This invention relates to a treatment for removing transition group metal impurities from silicon semiconductor material. It is particularly concerned with the removal of such impurities before and during device fabrication.
The detrimental effect of transition group metal impurities is well known and results from a complex interaction between the silicon lattice and the metal impurities, especially during high temperature heat treatments in oxygen or steam. Presence of the impurities during oxidation causes or enhances the formation of oxidation induced stacking faults in the silicon surface. These stacking faults then in turn are decorated by the metal impurities attracted by these crystal defects; the decorated defects then act as carrier recombination-regeneration centers and degrade performance of devices located in the silicon surface. It is therefore important that the silicon should be completely clean at the time the first thick layer of oxide is grown on a wafer.

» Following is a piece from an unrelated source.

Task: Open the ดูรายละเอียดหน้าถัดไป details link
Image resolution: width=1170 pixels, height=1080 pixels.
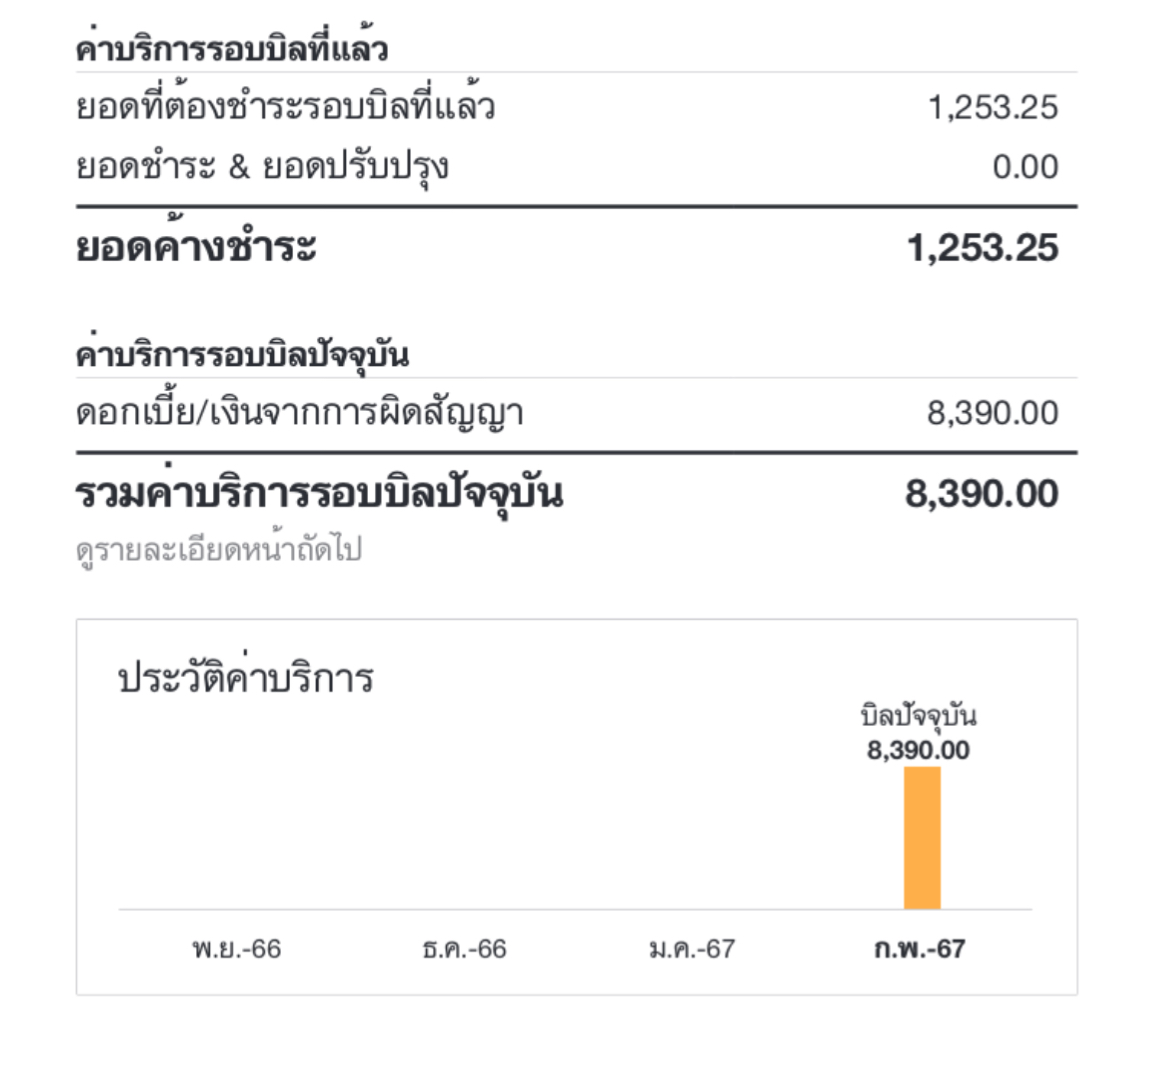Action: [x=219, y=549]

The transition metal impurities include among others, copper, gold, iron, cobalt, nickel, chromium, tantalum, zinc and tungsten. These metals, even in small quantities, introduce defect sites in semiconductor material which can ultimately result in degraded device performance. The prior art is replete with techniques developed through the years for avoiding or removing such impurities in silicon semiconductor material particularly. These techniques range from "clean handling" to various gettering methods using doped glasses and other coatings, and by the use of damaged surface areas, induced by various techniques, which later are removed.

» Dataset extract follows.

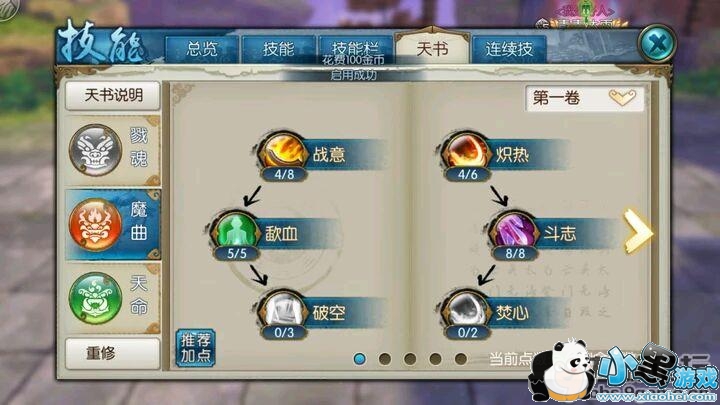The image size is (720, 405).
Task: Select the 焚心 skill icon
Action: tap(467, 309)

U.S. Pat. No. 3,556,879 discloses a heat treatment in an atmosphere of hydrogen chloride. It is known, as disclosed in the above-noted patent, that the metal impurities referred to hereinabove, for the most part, form volatile halides so that the reactive halide treatment constitutes an effective removal technique. However, in the above-noted patent, the hydrogen chloride etching treatment, is done in a water-vapor atmosphere, and therefore is accompanied by the formation at the outset of the process, or even before exposure to hydrogen chloride, of a relatively thick film of silicon dioxide. Our own work indicates that the effect of the hydrogen chloride is negated by the simultaneous presence of water-vapor, but not by the presence of dry oxygen.
The use of a silicon dioxide film for protection of a silicon semiconductor surface during heat treatment in a corrosive ambient in order to prevent erosion and pitting of the surface is well known. As suggested in the reference patent, this is accomplished by the provision of a silicon dioxide film of a thousand or more Angstroms in thickness which may be thermally grown or, as suggested alternatively by the reference patent, may be pyrolytically deposited.

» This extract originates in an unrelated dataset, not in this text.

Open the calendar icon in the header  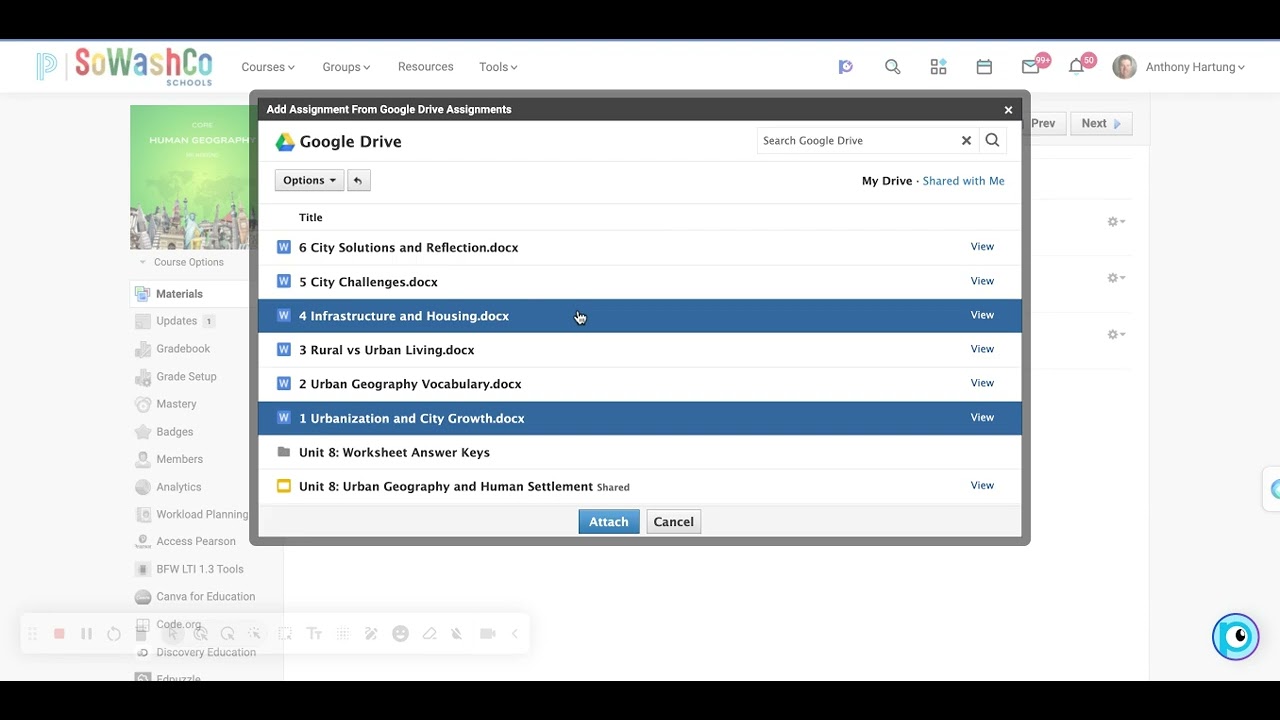pos(984,67)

Although gettering techniques have been widely practiced, metals of the transition group continue to be a problem as a consequence of their presence even in carefully treated silicon semiconductor material. Stacking faults produced as a consequence of the presence of these impurities during oxidation result in crystalline defects which affect the hold times of MOS memory devices as well as the switching characteristics of other silicon semiconductor devices.
A powerful measurement tool, neutron activation analysis, enables determination of extremely small amounts of impurity atoms such as the transition metals. Use of neutron activation analysis at the various stages of semiconductor device fabrication and before and after particular cleaning steps, reveals both the possible sources of contamination and the effectiveness of the cleaning processes. The results set forth in this disclosure are based, to a large extent, on analyzing impurity content before and after treatment by neutron activation analysis.
Accordingly, it is an object of this invention to remove, more effectively, impurity atoms of certain of the transition metals from silicon semiconductor material, particularly in the earlier stages of device fabrication.